>> Start

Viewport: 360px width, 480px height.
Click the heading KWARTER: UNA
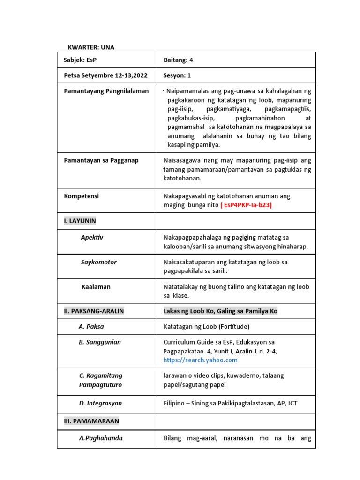91,47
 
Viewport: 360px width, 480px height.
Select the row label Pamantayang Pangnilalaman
106,91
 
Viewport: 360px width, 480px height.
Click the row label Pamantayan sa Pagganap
101,161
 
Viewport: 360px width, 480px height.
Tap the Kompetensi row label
81,196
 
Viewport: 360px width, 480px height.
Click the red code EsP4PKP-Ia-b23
247,205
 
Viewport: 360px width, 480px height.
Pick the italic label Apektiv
92,237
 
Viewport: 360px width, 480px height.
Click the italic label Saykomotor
98,262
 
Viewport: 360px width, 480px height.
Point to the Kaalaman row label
96,286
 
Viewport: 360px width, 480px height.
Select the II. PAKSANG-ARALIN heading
94,311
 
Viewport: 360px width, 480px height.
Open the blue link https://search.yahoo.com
200,360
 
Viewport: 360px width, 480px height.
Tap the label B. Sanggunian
99,342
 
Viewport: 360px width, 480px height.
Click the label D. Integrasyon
100,403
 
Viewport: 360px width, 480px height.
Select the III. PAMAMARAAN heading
91,421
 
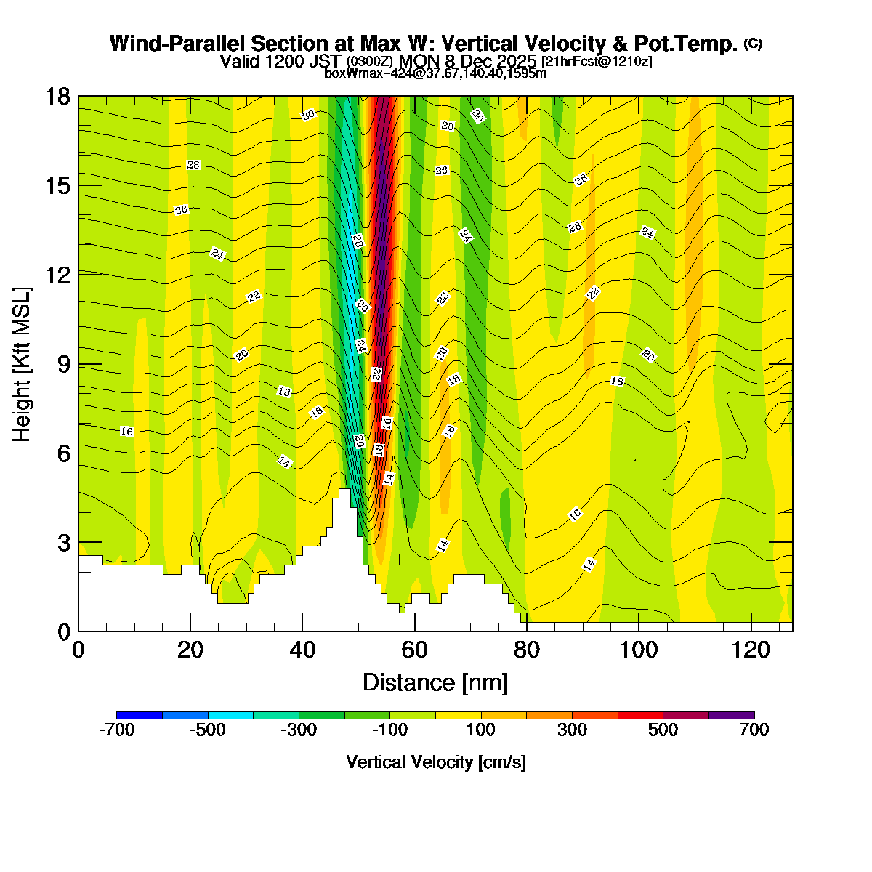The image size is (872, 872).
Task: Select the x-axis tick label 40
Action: pyautogui.click(x=302, y=650)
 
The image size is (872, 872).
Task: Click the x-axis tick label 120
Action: pyautogui.click(x=751, y=650)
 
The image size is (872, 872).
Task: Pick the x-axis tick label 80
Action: pyautogui.click(x=527, y=650)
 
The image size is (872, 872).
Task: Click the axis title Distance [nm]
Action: pyautogui.click(x=435, y=683)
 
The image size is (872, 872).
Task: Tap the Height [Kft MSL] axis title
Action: pyautogui.click(x=23, y=364)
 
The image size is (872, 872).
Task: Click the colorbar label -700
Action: pyautogui.click(x=116, y=730)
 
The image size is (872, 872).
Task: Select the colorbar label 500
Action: pyautogui.click(x=663, y=730)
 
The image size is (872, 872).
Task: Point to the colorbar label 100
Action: pyautogui.click(x=481, y=730)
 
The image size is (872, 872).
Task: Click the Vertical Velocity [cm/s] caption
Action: pyautogui.click(x=436, y=762)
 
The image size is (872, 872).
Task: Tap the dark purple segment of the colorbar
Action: pyautogui.click(x=731, y=715)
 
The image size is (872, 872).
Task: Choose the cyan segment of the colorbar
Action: pyautogui.click(x=230, y=715)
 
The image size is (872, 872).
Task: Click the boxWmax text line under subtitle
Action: pyautogui.click(x=435, y=73)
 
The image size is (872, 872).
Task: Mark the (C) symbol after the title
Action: pyautogui.click(x=753, y=44)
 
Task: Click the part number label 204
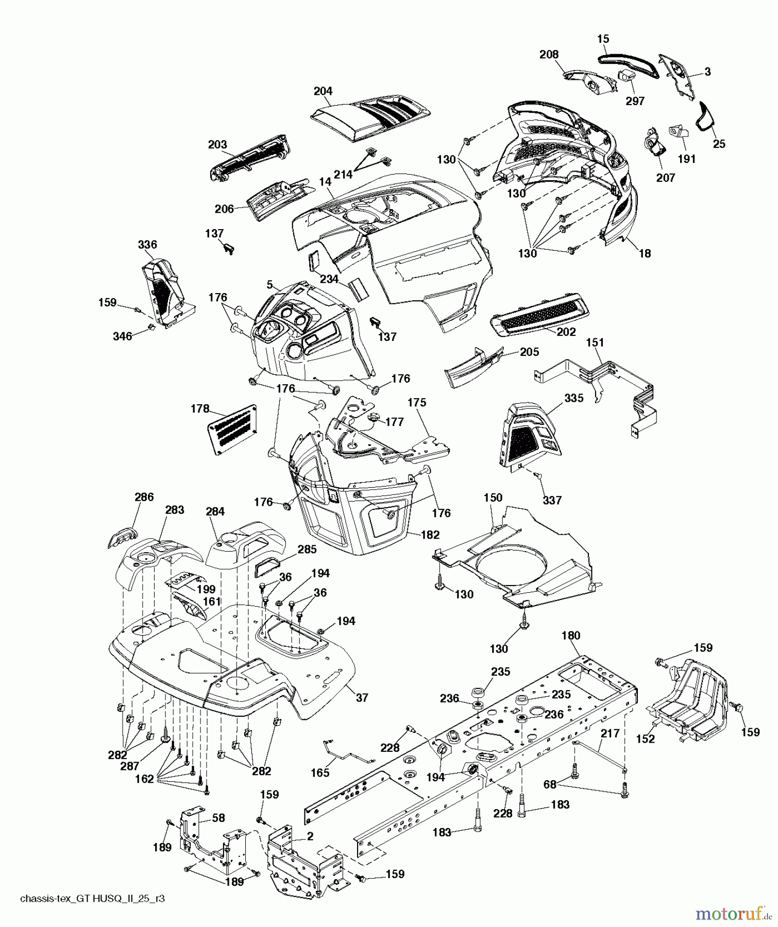(x=323, y=91)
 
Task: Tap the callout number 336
(x=147, y=245)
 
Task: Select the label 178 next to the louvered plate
(x=199, y=409)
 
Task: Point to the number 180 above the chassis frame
(x=570, y=636)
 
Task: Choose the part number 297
(x=635, y=101)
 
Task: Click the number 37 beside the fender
(x=362, y=697)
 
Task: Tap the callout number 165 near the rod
(x=320, y=773)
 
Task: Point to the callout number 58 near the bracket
(x=218, y=818)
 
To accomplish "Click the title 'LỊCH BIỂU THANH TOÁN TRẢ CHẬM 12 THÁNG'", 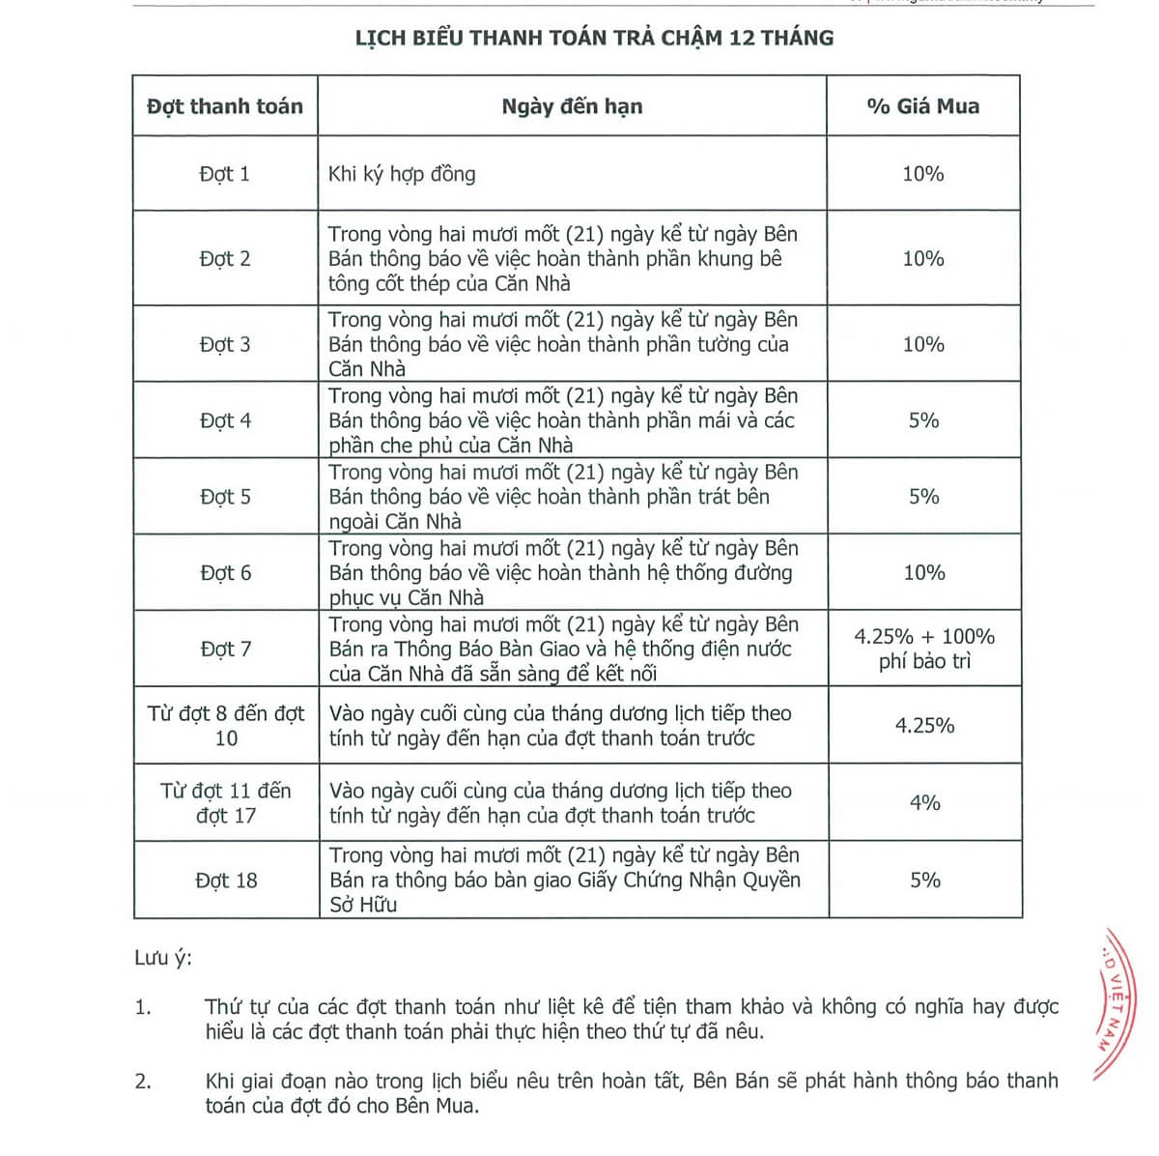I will (594, 38).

>> End

→ **Exercise details**
Recast the stretch of the data above, from the line containing "Task: Tap the callout number 336" through the line containing "(x=320, y=773)", as a Markdown table with the columns Row and Data line. Number each line and leave out blank lines.

→ **Solution for this exercise**
| Row | Data line |
|---|---|
| 1 | Task: Tap the callout number 336 |
| 2 | (x=147, y=245) |
| 3 | Task: Select the label 178 next to the louvered plate |
| 4 | (x=199, y=409) |
| 5 | Task: Point to the number 180 above the chassis frame |
| 6 | (x=570, y=636) |
| 7 | Task: Choose the part number 297 |
| 8 | (x=635, y=101) |
| 9 | Task: Click the number 37 beside the fender |
| 10 | (x=362, y=697) |
| 11 | Task: Tap the callout number 165 near the rod |
| 12 | (x=320, y=773) |